ACTION ITEM: Your copy of the listing must be exact and must hold no images.

....

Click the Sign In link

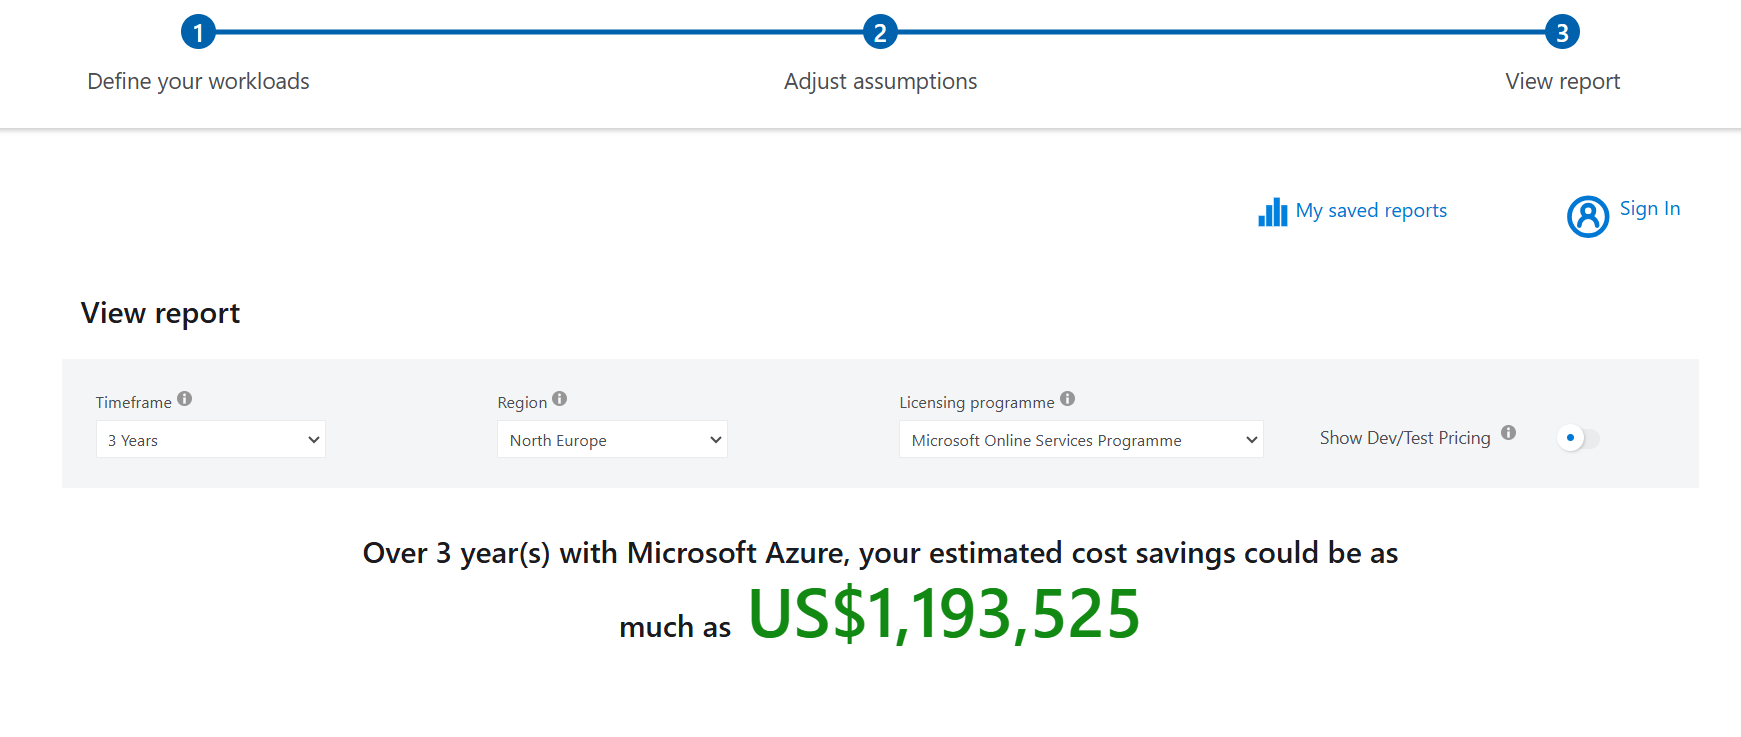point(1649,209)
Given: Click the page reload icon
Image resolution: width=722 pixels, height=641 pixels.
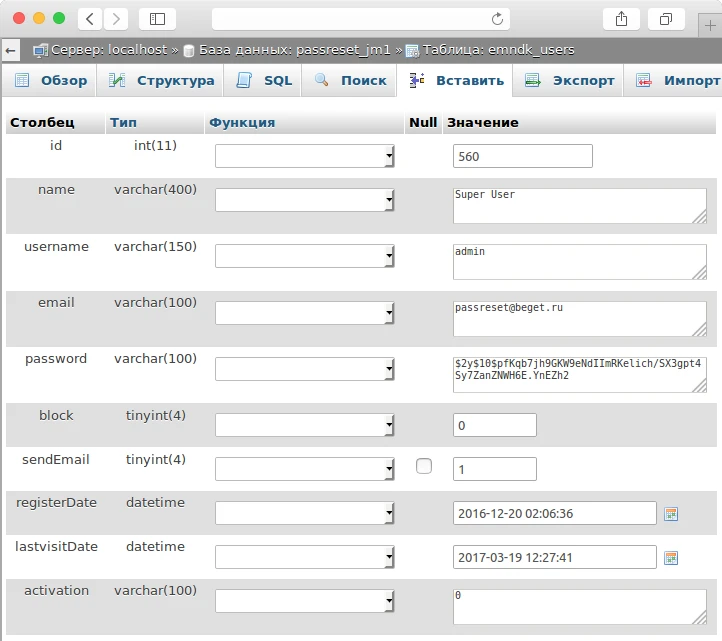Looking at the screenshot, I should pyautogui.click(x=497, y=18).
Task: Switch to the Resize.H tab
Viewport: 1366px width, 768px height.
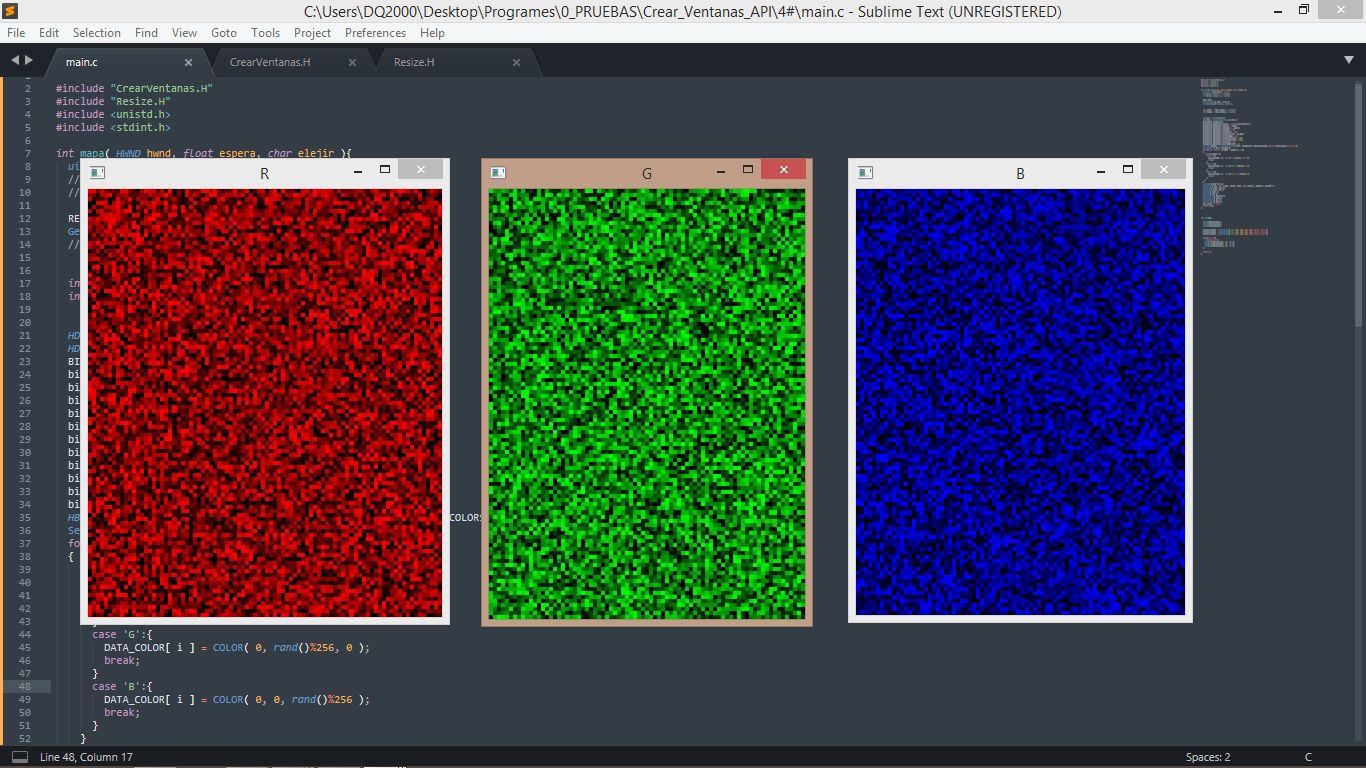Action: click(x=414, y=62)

....

SOLVED PROBLEM:
Click the Sign In link

point(1649,209)
Given: Click the page reload icon
Image resolution: width=722 pixels, height=641 pixels.
Looking at the screenshot, I should pyautogui.click(x=497, y=18).
Task: Switch to the Resize.H tab
Viewport: 1366px width, 768px height.
Action: click(x=414, y=62)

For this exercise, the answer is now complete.